Teurer - aber auch leistungsstärker? Neues Chemie-Verfahren verspricht viel
Während sich in „normalen“ Batterien die gesamte Chemie innerhalb einer Zelle befindet, arbeiten die Batterien von Bitners Unternehmen VoltStorage nach dem Redox-Flow-Prinzip. Dabei werden in die Elektrolyte, die beim Laden in der Zelle chemisch verändert werden, in zwei getrennten Kreisläufen gepumpt. Der eigentliche Energiespeicher ist gewissermaßen ein Tank, der beliebig groß werden kann. Apropos Chemie: Die deutsche Chemieindustrie hat mit einigen Herausforderungen zu kämpfen. Gewünscht wird sich Hilfe aus Berlin, doch Kanzler Scholz verhält sich laut Industrie wie „im falschen Film“.
Serienreife Varianten gibt es bereits auf Basis des Metalls Vanadium. „Das ist teurer, bietet aber auch mehr Leistung“, sagt Bitner. Doch genau darauf kommt es ihm letztlich nicht an. Denn Redox-Flow-Batterien sind nicht für den mobilen Einsatz gedacht, sondern als stationäre Speicher, die gewaltige Mengen an Energie aufnehmen und wieder abgeben können.
Stromspeicher-Preis sticht gewöhnliche Batterien aus
Entscheidend dürfte auch der Preisvorteil gegenüber Lithium-Ionen-Batterien sein: Die Stromspeicher kosten nur rund ein Zehntel dessen, was für die heutigen Standard-Batterien verlangt wird. Weiterer Vorteil: Die Technik ist langlebiger und weitaus weniger temperaturempfindlich. Minus zehn bis plus 60 Grad sind kein Problem.
Bitner denkt dabei zunächst an große Solar- und Windparks, die bei starkem Wind oder hoher Sonneneinstrahlung abgeregelt werden müssen, weil niemand den Strom abnimmt. Eisen-Salz-Batterien könnte diese Energie speichern und dabei helfen, mehrere sonnen- und windarme Tage zu überbrücken. Das reicht dann in seinen Augen nahe an die Grundlastfähigkeit heran. 95 Prozent eines Jahres seien damit abzudecken.

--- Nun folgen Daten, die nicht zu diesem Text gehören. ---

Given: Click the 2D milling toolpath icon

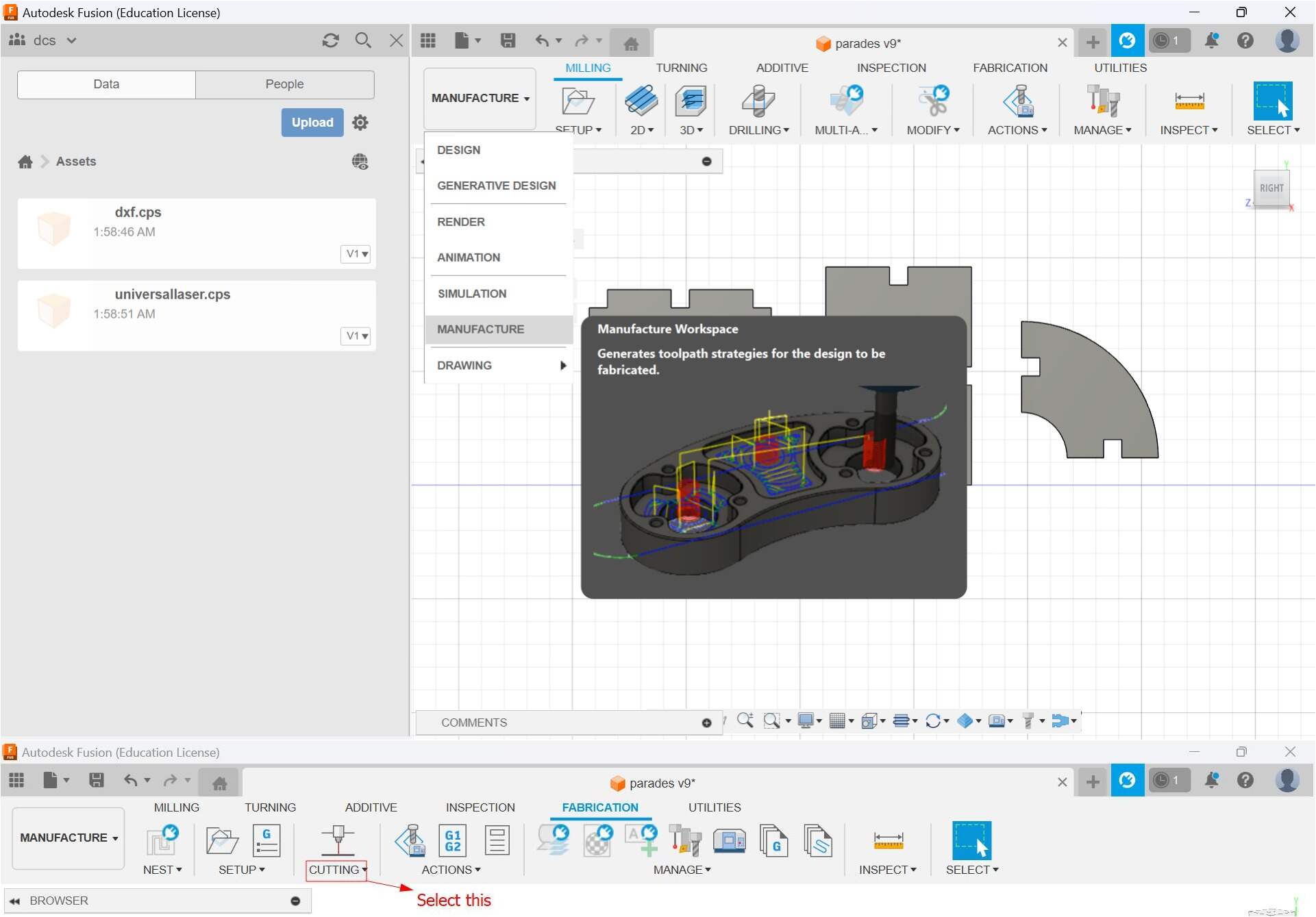Looking at the screenshot, I should (641, 101).
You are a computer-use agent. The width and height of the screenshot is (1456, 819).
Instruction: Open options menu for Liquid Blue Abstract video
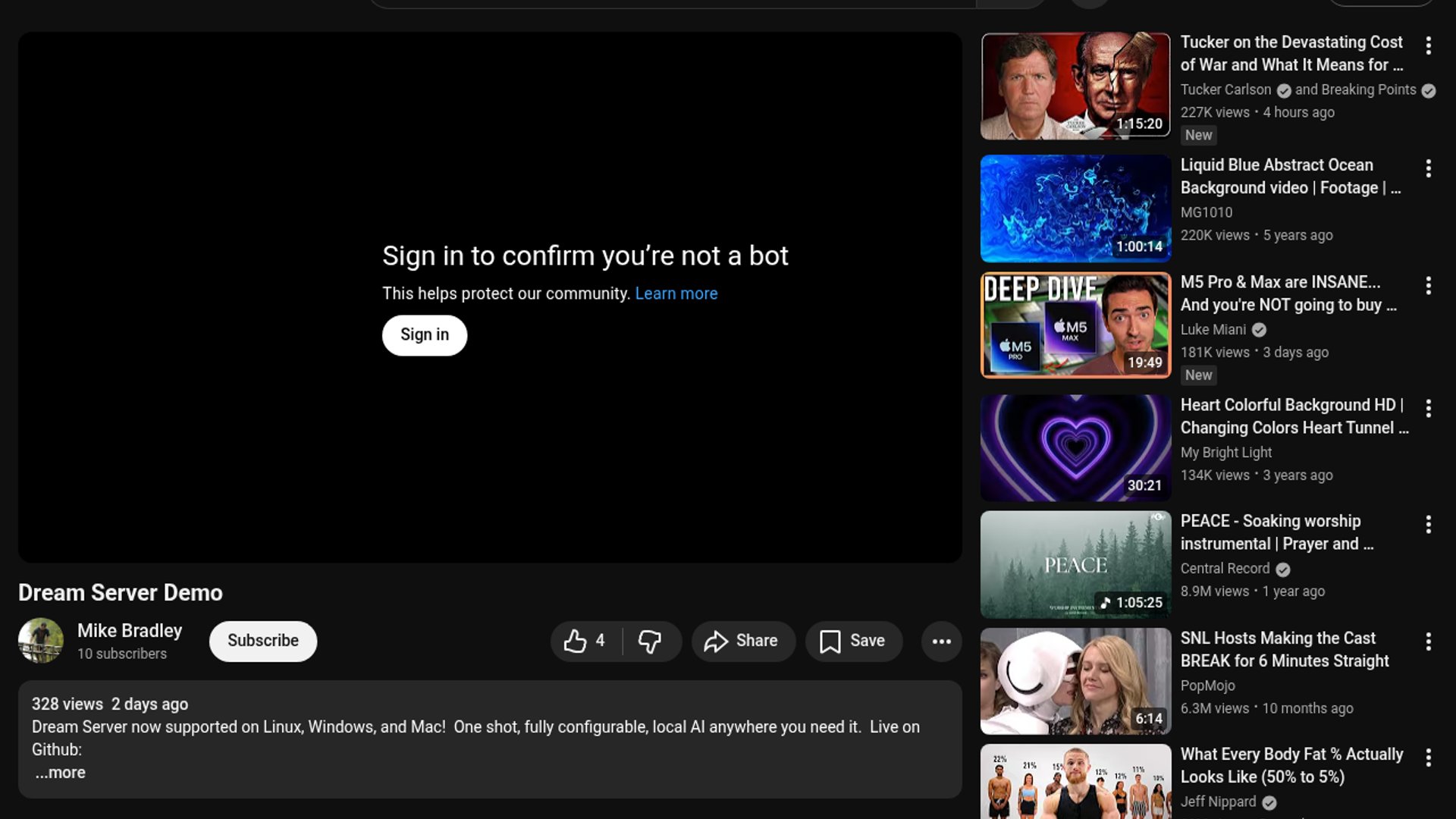click(x=1428, y=168)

Stromspeicher für Haushalte wohl uninteressant
Auch für energieintensive Unternehmen eignen sich die Stromspeicher, als Mittel zur Überbrückung der Zeiten mit rarem und teurem Strom. Allerdings denkt Bitner dabei nicht an Kleinunternehmen oder gar private Haushalte. Man braucht entsprechend große Einheiten.
Alles ferne Zukunftsmusik, wie die Wasserstofftechnologie oder synthetische Kraftstoffe? Nein. VoltStorage ist es am angestammten Standort, einem Gewerbehof im Münchner Stadtteil Sendling, längst zu eng und zieht in ein eigenes Gelände im Münchner Norden. Wenn der Betrieb in die Detmoldstraße aufgenommen wird, solle es auch mit der Eisen-Salz-Technologie soweit sein.
Unternehmen rechnet mit Wachstum
Weiteres Wachstum ist geplant. Derzeit hat das Unternehmen siebzig Mitarbeiter aus 18 Nationen und immerhin 17 offene Stellen. Maschinenbauer, aber auch Materialwissenschaftler, werden gesucht. Wie es weitergeht, ist offen. Bitner kann sich weitere Produktionsstandorte vorstellen, aber auch die Lizenzierung der Technologie an andere Unternehmen ist denkbar.
Die Energiewende ist ein Hightech-Projekt. Aber exotische Materialien und fragwürdige Methoden beim Rohstoffabbau sind nicht in jedem Fall notwendig.